# [What to produce]
Using the entries below, copy out all lines where "agent" is found.

# [Dataset items]
_ _ _ _

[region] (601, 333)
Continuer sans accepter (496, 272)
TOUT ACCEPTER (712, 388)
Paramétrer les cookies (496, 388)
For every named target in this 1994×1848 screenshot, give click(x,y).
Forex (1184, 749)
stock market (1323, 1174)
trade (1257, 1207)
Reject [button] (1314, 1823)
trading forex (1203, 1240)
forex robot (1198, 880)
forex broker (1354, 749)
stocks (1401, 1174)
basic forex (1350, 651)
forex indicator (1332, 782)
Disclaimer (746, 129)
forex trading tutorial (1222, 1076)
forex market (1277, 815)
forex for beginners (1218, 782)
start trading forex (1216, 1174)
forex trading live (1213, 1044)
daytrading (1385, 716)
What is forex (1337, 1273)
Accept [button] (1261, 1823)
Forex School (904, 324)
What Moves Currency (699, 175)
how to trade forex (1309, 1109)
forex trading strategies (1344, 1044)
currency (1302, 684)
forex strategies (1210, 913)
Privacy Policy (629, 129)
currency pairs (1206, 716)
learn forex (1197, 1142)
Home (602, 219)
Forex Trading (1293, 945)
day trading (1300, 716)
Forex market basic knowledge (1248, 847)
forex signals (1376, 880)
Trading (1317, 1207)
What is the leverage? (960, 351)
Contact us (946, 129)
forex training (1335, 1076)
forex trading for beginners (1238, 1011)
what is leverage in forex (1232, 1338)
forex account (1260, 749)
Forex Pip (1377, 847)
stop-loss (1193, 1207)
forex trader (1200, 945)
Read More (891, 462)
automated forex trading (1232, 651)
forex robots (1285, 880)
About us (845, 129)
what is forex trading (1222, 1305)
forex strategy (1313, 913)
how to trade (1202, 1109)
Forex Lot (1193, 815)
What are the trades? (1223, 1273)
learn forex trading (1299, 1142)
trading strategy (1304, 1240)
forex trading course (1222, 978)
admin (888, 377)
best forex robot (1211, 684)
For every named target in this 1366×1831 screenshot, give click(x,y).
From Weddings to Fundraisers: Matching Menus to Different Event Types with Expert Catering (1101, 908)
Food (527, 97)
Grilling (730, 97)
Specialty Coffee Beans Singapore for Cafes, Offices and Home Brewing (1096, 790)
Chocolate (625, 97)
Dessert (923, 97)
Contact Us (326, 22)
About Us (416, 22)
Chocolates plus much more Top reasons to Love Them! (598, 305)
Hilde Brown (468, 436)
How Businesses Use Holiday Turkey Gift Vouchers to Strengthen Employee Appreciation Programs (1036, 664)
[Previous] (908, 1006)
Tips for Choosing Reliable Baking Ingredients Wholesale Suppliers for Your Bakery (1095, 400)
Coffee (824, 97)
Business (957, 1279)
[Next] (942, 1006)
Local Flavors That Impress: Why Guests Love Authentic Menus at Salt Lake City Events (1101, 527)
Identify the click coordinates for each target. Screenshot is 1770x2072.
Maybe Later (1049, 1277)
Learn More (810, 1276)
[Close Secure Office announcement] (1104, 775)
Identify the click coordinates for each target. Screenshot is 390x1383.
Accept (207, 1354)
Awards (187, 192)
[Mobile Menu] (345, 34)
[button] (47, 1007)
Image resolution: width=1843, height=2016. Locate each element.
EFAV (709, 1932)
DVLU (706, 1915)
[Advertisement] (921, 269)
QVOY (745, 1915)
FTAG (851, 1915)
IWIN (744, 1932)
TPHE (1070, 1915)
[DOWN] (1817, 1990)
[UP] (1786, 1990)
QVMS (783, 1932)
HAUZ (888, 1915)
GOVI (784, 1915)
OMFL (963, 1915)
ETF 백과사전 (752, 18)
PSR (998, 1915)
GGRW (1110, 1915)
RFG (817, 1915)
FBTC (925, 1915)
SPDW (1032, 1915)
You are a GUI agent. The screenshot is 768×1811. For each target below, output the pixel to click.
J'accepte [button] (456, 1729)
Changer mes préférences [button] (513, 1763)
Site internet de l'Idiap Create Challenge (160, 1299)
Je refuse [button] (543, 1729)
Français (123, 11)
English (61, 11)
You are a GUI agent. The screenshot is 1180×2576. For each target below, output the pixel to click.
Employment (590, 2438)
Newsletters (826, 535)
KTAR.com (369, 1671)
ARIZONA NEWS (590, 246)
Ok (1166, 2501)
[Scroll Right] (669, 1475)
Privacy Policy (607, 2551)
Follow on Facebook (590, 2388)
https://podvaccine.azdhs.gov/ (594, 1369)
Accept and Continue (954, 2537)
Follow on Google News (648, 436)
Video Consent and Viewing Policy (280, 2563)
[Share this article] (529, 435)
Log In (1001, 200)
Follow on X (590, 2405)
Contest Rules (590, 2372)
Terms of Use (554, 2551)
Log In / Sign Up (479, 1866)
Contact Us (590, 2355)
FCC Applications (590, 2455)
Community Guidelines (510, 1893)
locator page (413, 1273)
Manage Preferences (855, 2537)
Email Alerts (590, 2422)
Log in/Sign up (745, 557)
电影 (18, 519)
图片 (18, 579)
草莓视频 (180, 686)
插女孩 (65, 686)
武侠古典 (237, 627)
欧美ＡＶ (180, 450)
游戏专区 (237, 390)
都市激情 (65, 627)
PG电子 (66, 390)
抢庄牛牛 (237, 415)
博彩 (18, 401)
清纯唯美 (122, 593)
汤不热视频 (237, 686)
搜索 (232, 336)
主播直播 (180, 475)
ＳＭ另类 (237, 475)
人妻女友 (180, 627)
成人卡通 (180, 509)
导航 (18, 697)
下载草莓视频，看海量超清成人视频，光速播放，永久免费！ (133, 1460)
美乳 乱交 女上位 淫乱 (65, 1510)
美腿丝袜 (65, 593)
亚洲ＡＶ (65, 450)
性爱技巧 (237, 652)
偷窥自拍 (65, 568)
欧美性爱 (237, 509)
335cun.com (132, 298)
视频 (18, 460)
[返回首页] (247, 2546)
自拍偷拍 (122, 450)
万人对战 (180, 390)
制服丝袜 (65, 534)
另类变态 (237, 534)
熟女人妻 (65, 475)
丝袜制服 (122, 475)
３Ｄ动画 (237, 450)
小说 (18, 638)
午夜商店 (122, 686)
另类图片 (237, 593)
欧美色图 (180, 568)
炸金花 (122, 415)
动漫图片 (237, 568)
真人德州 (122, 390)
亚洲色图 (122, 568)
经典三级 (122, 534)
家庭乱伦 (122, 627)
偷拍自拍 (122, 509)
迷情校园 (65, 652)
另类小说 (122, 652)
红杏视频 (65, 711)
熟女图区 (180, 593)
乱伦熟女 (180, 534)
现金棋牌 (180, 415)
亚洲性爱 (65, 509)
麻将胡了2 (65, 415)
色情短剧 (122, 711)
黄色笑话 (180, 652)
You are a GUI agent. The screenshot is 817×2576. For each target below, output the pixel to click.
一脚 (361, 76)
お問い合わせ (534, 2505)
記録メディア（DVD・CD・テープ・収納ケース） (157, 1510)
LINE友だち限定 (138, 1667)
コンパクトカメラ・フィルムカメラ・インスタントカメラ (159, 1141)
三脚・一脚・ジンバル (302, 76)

_ _ _ _

# [Response to the exercise]
You are a GUI agent. The screenshot is 768×1811. For each target below, output the pixel to click.
You are a GUI agent. The screenshot is 1180×2576. For each target below, output the pixel to click.
You are a GUI agent. The screenshot is 817×2576. For each target below, output the pixel to click.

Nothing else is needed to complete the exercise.